Atomic CEO and cofounder Andy Getsey says the new wave of tech clients appreciate agencies with specializations who learned from the first Internet decline.

"The agencies that came through the dot-com crash intact are providing a caliber of thought and level of service, and managing their businesses better than ever before," he says. "And they are bringing their clients more value than before, too."

Agency executives say this growth is much more measured — and more thoughtful.

Eastwick Communications principals Barbara Bates and Elaine Cummings say their biggest challenge this past year was keeping their agency culture intact while keeping pace hiring to service new business. Because of its intense focus on culture, Eastwick says, it has a low turnover rate of 12%.

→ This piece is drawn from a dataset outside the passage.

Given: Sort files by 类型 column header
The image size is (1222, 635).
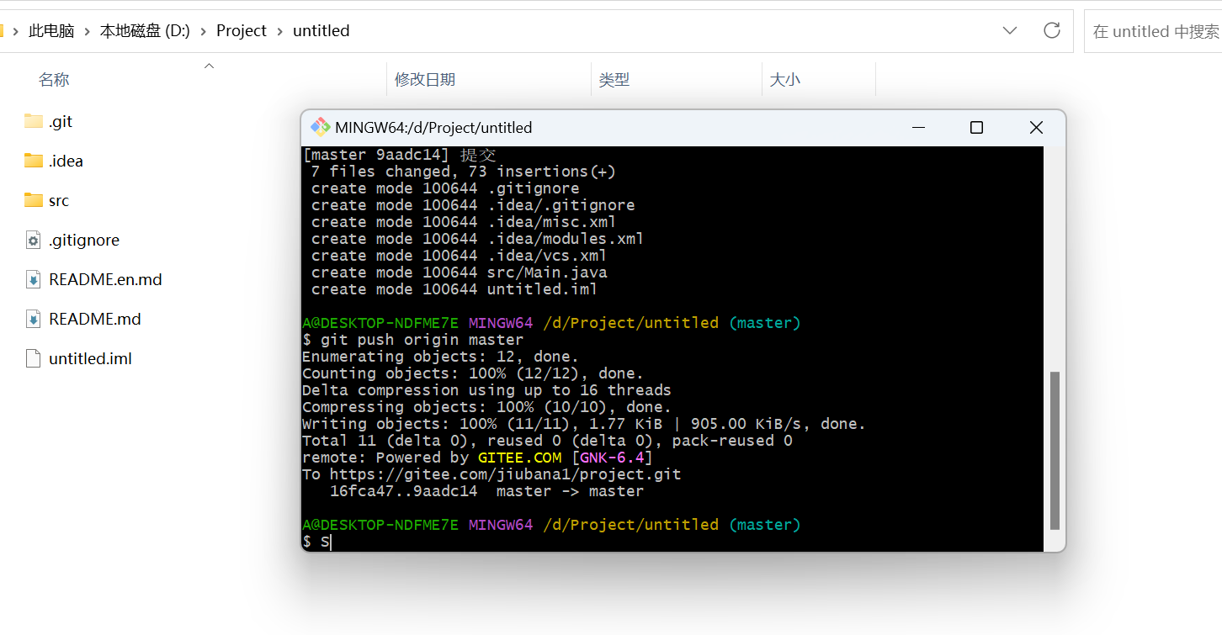Looking at the screenshot, I should (x=614, y=80).
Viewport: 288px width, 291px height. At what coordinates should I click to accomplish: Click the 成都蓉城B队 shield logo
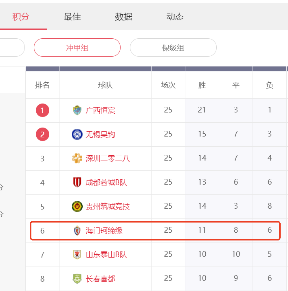tap(77, 182)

"Growth for growth's sake is not a goal at Eastwick," Bates points out. "Our growth has been really healthy." Getsey says the Bay Area is seeing strength across the tech category, in embedded systems, storage, security, enterprise applications, and other divisions. There have been additional spikes in clean tech, social networking, marketing– related tech, and nonprofit.

Ironically, the tech–industry boom is costing some agencies their accounts, as their clients get bought — and this will continue. Getsey says, "You'll undoubtedly see an uptick in M&A activity because the economy is strong and the industry is in growth mode."